Take the lines below between the one holding "Task: Collapse the" and the one holding "This screenshot has height=768, width=1360.", inclusive, and copy them exactly. Add nothing.
Segment Open
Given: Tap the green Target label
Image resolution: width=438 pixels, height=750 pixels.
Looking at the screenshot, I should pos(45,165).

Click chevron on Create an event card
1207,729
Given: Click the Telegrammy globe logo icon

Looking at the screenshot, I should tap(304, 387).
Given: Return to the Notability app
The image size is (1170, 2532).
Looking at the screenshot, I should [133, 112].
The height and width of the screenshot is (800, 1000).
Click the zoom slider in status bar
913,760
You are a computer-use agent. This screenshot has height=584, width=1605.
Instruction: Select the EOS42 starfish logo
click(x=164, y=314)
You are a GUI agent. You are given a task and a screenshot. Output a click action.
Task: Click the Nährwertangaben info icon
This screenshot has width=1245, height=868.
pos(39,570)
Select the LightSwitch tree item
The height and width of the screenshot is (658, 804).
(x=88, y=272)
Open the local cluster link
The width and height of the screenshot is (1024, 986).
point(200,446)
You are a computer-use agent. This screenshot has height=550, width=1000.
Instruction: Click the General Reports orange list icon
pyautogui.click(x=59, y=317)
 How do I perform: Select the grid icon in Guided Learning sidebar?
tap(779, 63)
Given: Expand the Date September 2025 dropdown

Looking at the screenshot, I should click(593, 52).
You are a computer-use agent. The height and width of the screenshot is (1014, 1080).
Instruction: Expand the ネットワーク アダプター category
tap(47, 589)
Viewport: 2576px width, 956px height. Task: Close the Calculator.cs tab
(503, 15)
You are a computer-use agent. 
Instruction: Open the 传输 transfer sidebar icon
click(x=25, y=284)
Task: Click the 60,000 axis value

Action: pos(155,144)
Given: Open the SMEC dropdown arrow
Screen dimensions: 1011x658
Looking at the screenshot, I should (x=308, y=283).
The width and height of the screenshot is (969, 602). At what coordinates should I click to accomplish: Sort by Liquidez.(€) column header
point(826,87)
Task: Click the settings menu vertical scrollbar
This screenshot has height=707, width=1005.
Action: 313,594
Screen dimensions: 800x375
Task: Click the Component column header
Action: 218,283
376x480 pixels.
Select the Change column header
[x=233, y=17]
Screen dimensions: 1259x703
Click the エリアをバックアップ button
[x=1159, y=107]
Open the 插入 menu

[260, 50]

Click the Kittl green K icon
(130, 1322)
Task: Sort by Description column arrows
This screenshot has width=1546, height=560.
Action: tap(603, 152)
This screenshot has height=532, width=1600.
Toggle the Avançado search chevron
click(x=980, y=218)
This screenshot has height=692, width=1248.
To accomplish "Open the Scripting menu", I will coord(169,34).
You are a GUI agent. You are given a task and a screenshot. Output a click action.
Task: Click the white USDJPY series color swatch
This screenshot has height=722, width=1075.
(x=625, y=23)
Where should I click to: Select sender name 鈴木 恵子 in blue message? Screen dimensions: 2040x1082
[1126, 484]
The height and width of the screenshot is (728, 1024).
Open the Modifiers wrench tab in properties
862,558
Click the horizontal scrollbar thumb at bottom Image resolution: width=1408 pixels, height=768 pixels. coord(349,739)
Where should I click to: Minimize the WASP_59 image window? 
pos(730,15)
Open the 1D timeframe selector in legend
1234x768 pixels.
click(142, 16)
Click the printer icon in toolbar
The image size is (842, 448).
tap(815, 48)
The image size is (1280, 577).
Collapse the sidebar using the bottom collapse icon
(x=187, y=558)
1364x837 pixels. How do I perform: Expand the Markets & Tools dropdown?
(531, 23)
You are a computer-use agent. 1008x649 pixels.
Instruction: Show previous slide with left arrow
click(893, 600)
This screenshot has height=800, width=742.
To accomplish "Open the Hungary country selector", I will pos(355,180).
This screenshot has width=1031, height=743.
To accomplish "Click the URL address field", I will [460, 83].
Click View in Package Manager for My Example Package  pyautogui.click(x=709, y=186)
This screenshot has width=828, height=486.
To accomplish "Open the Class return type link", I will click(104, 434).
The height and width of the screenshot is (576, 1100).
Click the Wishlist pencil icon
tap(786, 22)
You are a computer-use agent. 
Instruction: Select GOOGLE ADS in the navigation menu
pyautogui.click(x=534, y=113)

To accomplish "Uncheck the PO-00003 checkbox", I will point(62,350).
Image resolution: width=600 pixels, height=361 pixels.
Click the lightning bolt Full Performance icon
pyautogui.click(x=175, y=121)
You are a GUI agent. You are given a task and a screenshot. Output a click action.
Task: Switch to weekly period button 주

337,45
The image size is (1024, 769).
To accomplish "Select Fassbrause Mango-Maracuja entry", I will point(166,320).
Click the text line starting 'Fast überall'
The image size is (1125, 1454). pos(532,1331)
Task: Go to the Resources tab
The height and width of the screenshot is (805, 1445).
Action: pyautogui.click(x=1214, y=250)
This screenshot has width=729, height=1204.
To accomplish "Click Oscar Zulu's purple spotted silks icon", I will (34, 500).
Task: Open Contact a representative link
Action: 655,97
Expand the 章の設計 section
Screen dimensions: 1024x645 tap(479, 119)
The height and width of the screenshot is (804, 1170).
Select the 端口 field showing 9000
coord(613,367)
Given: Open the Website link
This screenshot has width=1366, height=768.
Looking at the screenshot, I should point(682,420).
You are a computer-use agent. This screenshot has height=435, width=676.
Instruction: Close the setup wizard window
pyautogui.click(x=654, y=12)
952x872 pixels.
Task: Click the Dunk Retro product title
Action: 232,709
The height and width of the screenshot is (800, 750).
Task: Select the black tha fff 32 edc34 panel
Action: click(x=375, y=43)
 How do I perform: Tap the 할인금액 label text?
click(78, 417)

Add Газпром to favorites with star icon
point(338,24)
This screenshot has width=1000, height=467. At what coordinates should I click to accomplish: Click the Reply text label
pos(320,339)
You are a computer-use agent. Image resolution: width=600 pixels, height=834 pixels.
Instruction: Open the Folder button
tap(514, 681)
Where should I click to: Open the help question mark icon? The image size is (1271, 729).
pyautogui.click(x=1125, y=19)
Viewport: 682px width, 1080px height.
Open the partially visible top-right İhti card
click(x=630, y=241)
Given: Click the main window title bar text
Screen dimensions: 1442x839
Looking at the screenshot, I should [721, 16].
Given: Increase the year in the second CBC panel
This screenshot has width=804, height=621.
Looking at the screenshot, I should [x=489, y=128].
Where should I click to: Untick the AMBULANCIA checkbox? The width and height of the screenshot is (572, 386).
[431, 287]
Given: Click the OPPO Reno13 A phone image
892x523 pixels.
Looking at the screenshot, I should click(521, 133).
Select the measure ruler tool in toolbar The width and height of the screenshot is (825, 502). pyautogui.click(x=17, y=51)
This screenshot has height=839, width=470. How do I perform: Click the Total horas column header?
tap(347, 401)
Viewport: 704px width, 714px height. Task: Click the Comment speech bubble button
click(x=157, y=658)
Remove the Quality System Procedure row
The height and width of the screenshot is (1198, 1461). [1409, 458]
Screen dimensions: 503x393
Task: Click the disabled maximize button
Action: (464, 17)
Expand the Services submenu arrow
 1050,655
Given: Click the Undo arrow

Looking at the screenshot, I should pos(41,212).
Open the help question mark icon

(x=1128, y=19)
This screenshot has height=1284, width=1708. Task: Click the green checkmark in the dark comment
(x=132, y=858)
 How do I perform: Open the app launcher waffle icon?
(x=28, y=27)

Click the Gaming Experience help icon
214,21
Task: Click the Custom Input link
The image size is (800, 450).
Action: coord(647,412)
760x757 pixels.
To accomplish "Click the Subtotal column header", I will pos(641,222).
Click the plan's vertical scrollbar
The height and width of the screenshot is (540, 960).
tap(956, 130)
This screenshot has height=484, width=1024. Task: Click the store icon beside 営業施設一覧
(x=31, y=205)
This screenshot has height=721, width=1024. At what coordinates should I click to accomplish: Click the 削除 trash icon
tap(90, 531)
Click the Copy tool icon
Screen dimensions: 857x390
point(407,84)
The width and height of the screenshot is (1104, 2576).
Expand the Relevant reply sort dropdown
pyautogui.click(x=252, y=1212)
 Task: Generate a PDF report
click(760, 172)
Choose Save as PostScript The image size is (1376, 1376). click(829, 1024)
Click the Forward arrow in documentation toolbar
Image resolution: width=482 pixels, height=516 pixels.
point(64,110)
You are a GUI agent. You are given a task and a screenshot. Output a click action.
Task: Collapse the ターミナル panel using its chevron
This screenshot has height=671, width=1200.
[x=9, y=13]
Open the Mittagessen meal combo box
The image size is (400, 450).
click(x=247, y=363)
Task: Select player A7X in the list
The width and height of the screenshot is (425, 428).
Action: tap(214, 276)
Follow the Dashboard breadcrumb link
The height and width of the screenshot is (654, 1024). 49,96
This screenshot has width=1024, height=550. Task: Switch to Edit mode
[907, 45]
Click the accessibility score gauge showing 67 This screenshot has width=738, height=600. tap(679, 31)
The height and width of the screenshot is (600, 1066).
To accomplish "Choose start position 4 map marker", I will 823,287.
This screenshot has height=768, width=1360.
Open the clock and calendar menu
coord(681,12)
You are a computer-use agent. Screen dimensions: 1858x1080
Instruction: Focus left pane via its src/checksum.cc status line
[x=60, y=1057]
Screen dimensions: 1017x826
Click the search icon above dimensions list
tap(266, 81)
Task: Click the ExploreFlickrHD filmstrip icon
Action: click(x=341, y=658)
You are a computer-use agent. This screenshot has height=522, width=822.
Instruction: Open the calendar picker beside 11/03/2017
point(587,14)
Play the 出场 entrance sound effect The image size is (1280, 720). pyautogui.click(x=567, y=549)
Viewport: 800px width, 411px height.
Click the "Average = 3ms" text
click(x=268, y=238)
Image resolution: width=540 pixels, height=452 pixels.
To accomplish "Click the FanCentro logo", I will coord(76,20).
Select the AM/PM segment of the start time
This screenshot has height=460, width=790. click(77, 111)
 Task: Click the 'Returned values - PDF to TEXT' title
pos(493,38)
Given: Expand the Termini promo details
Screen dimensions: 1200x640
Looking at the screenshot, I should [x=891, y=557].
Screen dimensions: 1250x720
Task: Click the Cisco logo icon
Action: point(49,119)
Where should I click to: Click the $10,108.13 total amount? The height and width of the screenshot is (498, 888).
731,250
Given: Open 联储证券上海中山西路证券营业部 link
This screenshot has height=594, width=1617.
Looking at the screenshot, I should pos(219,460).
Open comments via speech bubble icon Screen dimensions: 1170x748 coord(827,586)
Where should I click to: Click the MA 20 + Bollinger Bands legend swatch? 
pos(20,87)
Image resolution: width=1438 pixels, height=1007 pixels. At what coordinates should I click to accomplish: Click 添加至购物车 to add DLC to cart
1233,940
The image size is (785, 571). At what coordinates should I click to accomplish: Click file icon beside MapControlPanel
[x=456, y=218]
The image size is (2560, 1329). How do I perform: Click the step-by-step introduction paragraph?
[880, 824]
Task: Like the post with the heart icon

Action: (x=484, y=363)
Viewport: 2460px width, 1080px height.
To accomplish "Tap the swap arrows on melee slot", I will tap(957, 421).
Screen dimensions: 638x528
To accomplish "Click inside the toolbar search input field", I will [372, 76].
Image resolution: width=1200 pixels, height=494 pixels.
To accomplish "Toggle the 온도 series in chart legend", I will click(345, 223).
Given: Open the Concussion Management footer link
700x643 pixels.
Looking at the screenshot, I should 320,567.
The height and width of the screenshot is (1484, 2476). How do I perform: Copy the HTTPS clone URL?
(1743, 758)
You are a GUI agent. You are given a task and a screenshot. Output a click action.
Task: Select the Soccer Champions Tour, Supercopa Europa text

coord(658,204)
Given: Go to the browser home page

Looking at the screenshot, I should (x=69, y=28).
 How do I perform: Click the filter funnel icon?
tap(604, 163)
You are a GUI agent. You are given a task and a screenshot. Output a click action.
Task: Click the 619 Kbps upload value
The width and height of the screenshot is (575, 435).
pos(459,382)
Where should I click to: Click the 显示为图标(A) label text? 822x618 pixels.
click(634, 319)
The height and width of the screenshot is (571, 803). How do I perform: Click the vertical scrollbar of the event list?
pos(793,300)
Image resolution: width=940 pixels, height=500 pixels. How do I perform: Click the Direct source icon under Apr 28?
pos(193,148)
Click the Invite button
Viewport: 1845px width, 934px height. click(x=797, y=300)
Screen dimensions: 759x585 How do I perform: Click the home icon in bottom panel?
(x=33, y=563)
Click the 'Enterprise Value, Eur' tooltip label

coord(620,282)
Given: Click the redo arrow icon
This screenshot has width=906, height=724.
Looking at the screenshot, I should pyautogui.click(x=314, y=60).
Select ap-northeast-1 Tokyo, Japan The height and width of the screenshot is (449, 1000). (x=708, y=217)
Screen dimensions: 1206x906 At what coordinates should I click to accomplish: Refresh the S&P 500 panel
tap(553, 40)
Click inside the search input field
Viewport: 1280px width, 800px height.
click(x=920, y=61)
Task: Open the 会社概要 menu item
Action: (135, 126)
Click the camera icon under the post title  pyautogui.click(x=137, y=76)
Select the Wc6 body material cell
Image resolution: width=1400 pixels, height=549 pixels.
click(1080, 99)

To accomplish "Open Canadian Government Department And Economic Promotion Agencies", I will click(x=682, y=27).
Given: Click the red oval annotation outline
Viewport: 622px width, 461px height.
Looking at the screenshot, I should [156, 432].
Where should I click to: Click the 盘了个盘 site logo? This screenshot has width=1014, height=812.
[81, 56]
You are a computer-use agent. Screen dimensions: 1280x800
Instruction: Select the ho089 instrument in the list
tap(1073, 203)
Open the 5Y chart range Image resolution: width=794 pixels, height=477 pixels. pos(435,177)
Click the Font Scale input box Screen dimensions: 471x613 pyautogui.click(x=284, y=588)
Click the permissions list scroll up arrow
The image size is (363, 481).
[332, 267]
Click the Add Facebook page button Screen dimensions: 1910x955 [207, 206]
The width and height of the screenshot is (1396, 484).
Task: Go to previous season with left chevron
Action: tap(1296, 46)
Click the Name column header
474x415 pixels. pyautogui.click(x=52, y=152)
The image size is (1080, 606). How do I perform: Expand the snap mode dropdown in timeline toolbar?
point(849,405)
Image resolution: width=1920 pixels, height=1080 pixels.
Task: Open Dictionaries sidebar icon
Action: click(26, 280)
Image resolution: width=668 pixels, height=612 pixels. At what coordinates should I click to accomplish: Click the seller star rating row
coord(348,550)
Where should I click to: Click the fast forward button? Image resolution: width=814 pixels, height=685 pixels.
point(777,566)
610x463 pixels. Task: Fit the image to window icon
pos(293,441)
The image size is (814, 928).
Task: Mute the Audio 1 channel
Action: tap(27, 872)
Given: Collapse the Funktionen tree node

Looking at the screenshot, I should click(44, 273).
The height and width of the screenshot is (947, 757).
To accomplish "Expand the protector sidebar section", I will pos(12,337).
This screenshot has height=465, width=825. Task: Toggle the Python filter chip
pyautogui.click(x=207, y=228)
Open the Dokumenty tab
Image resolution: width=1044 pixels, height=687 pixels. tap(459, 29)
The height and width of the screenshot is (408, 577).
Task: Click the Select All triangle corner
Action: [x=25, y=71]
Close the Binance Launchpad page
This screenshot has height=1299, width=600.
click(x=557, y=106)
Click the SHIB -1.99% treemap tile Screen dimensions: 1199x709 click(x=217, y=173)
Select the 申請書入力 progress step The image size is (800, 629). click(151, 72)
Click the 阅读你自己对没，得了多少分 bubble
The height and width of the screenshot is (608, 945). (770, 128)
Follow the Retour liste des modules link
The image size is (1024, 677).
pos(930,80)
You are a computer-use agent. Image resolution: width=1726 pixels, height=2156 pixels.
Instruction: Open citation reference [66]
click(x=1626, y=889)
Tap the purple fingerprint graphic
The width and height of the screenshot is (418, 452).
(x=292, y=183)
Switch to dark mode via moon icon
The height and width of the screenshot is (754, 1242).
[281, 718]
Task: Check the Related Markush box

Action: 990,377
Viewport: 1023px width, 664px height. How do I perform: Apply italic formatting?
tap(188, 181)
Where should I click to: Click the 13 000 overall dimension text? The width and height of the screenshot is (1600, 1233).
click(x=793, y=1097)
Segment Closed
Exercise solution.
Task: Collapse the ターミナル panel using its chevron
This screenshot has height=671, width=1200.
[x=9, y=13]
Open the Mittagessen meal combo box
The image size is (400, 450).
click(x=247, y=363)
Task: Select player A7X in the list
The width and height of the screenshot is (425, 428).
Action: tap(214, 276)
Follow the Dashboard breadcrumb link
The height and width of the screenshot is (654, 1024). 49,96
This screenshot has width=1024, height=550. Task: Switch to Edit mode
[907, 45]
Click the accessibility score gauge showing 67 This screenshot has width=738, height=600. tap(679, 31)
The height and width of the screenshot is (600, 1066).
To accomplish "Choose start position 4 map marker", I will 823,287.
This screenshot has height=768, width=1360.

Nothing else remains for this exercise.